Using the data that follows, return exactly the lines from the one that contains "KoubaLink 25mm Lowering" through the one that contains "[Next page] (230, 1765)", ends included.

====== Material supplied ======

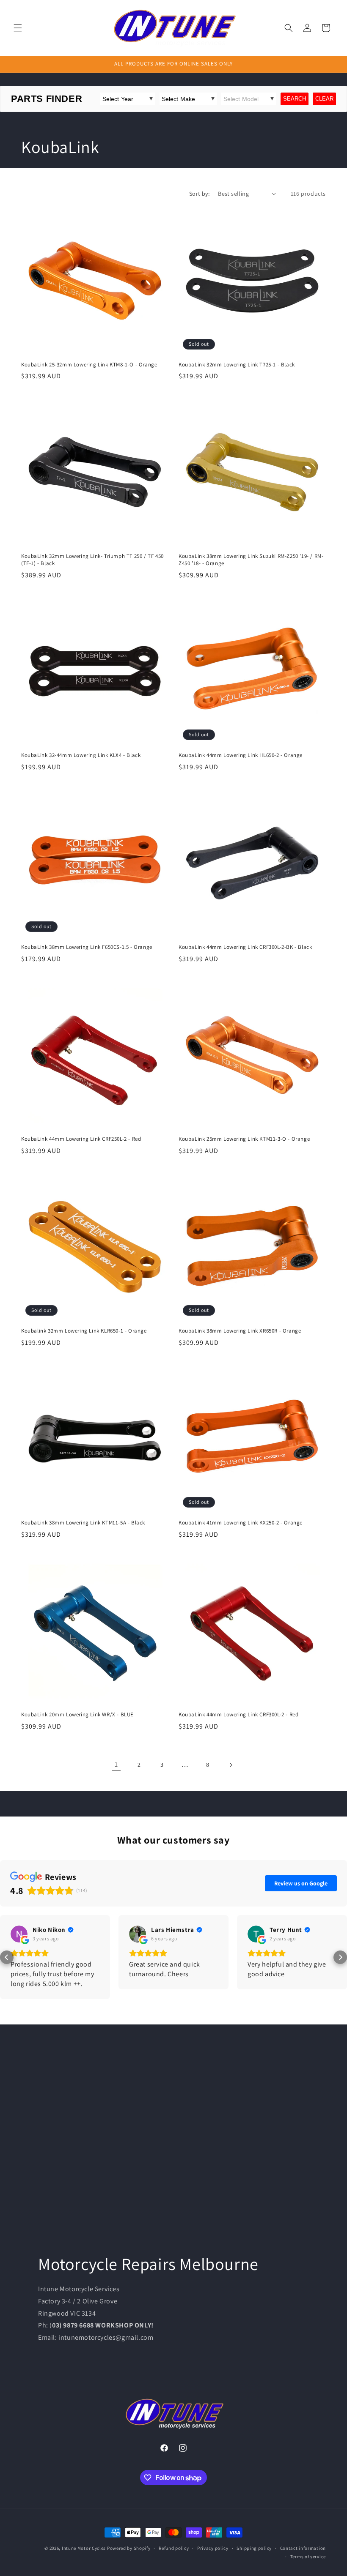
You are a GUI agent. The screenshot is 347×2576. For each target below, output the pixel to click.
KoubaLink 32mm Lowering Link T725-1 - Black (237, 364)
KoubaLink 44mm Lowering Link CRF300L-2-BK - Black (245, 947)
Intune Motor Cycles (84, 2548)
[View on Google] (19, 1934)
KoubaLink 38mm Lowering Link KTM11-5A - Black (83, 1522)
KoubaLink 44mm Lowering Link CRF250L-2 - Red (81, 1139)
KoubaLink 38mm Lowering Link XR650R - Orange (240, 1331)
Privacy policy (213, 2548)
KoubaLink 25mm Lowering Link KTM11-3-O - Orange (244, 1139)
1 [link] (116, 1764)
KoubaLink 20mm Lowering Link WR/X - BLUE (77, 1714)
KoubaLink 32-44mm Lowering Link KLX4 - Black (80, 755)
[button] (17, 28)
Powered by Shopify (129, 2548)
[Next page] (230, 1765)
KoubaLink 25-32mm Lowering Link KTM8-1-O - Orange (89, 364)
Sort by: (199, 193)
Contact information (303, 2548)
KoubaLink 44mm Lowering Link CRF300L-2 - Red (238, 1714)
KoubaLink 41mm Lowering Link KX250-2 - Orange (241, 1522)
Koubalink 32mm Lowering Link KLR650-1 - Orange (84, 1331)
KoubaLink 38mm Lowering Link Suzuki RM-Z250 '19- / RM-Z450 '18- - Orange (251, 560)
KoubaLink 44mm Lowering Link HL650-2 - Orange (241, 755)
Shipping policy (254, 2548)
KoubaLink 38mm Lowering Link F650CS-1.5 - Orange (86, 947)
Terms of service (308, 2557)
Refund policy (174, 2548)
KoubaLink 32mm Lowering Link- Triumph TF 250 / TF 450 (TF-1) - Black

======

> Response below
KoubaLink 25mm Lowering Link KTM11-3-O - Orange (244, 1139)
1 [link] (116, 1764)
KoubaLink 20mm Lowering Link WR/X - BLUE (77, 1714)
KoubaLink 32-44mm Lowering Link KLX4 - Black (80, 755)
[button] (17, 28)
Powered by Shopify (129, 2548)
[Next page] (230, 1765)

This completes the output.